Saturday, April 30, 2011

In short: Outlaw Star (1998)

The future! Smart-ass ray-gunslinger Gene Starwind and his kid side-kick Jim are operating a combined bounty-hunting/mechanic company on a planet on the backend of the universe. One day, a simple bodyguard-job for the outlaw "Hot Ice" Hilda turns into a of life-changing event that leaves our two buddies with a dead Hilda, a stolen experimental spacecraft navigated by amnesiac bio-android girl Melfina, rumours of a treasure hidden at something called the Galactic Leyline, and quite a lot of enemies. Among the latter are the man who murdered Gene's father (and his bishounen brother) and a large group of Taoist magic using space pirates.

In theory, Gene and Jim are planning to use their new ship to find the Galactic Leyline and the treasure, as well as helping Melfina get her memory back, but in practice, they spent most of the show with various insane and dangerous projects to earn enough money to pay for the ship's upkeep. At least, our heroes are the sort of guys who can turn enemies into friends, so their crew eventually also features an intensely annoying cat-girl and the female wooden-sword-swinging assassin Suzuka, both initially out to kill our heroes. They will probably come in handy once the show remembers it has a main plot.

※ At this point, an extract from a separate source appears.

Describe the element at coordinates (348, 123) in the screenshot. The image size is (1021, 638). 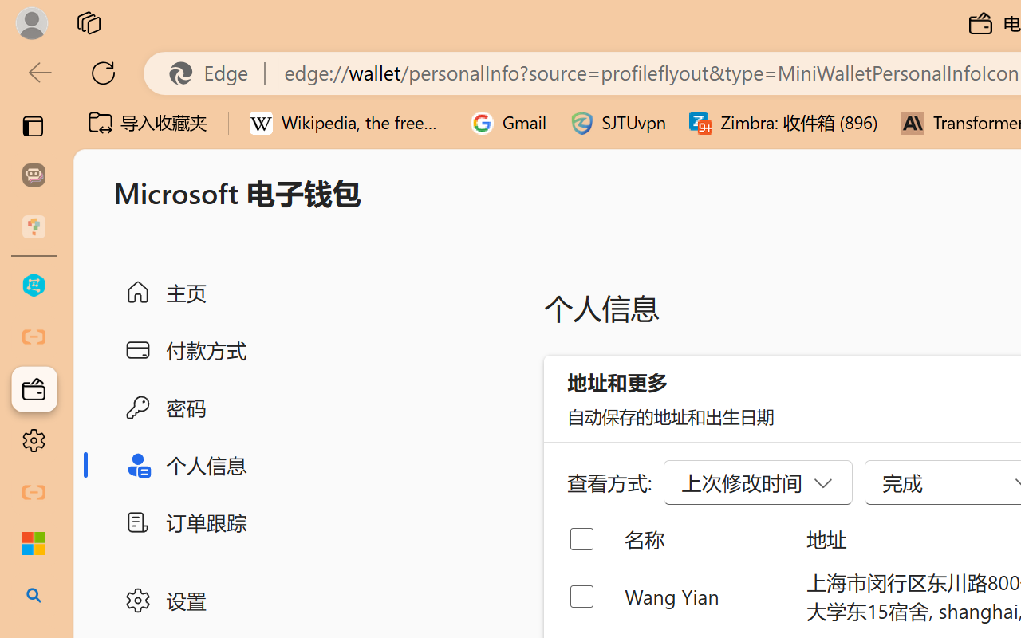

Yes, Outlaw Star is most certainly one of those anime shows that randomly sticks every idea one of the scriptwriters once had while visiting the toilet as well as every fashionable anime cliché of 1998 into one of its episodes, without a care of any of it fitting together in any way or form.

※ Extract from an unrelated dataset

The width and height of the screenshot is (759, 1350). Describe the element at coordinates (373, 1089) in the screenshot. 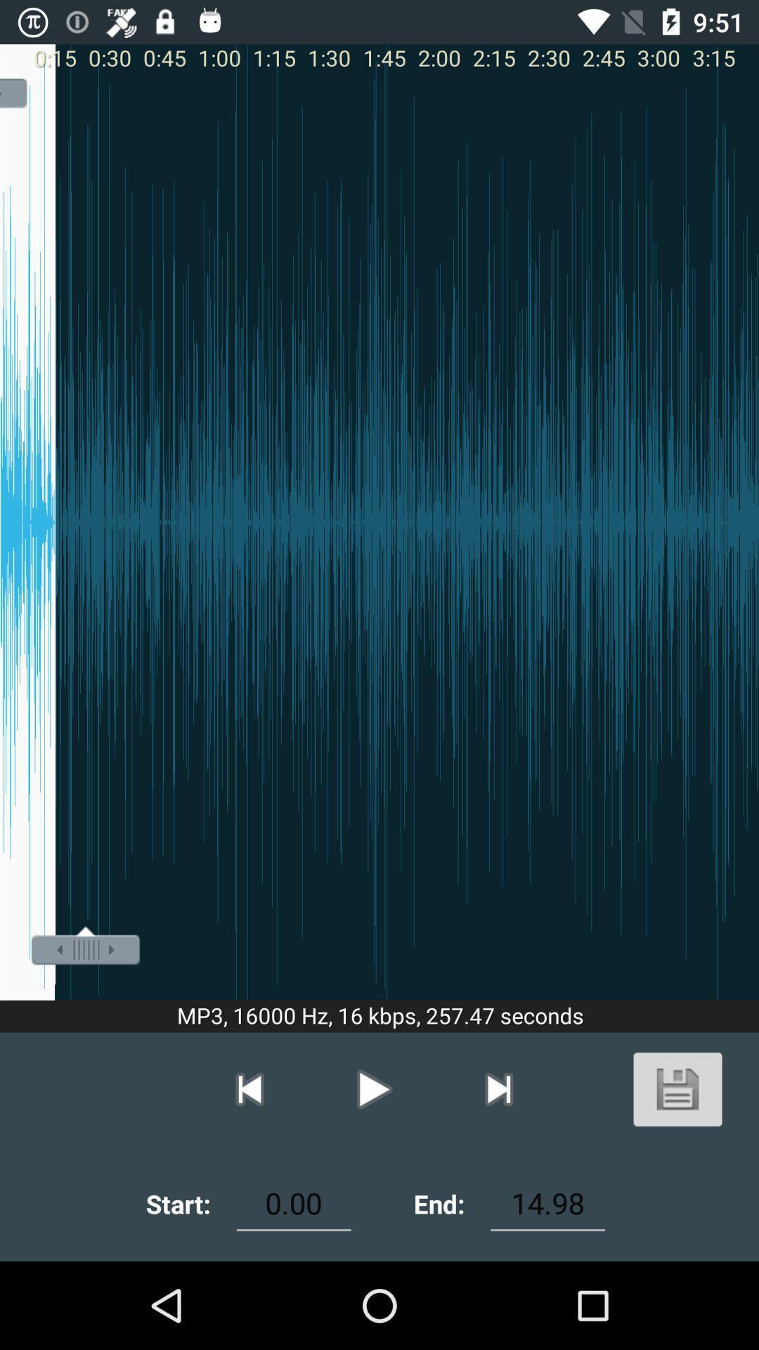

I see `play button which is at bottom of the page` at that location.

Fortunately, this scatter-shot approach works out quite nicely for the show for most of the time. There's a sense of glee and delight running through most of the episodes, as if the team producing it just had a lot of fun throwing Taoist magic, spaceships that fight each other with grapple hands, Old West mythology and chambara action - to only take a few of the show's more awesome bits and pieces - into one large, episodic semi-comedic space opera. The same sense of fun runs through the character and object design, a love for the colourful, the larger-than-life and the just plain weird that excuses a certain lack of originality.

This lack of originality and ambition is the show's biggest weakness on the writing side - if you know the character types and the show's basic plotline, you can guess what will happen throughout the series with frightening precision; the writing is keeping on the safe side so much that the show might be infuriating to anyone obsessed with the idea of "The New" in SF. The show's other weakness is the slavish way in which it fulfils certain otaku expectations, and basically writes its own fan-fiction - see the sleazy and pubescent hot springs episode, annoying cat girl, the highly uncomfortable way the show's gay character is treated, or little things like the fact that Melfina needs to step naked into a tank of blue liquid to navigate the space ship. It's by far not as bad as it could be - this is no Neon Genesis Evangelion undermining its own virtues every five minutes - but if you're allergic against this specific part of anime culture, you might find your fun suddenly interrupted by writers with the emotional development of twelve-year-olds.

For my tastes, the show's speed and enthusiasm, its tendency to nearly shout "awesome!" at every new bit of space opera weirdness it can come up with and the small fact that these bits often are as awesome as the show thinks they are, more than make up for these flaws.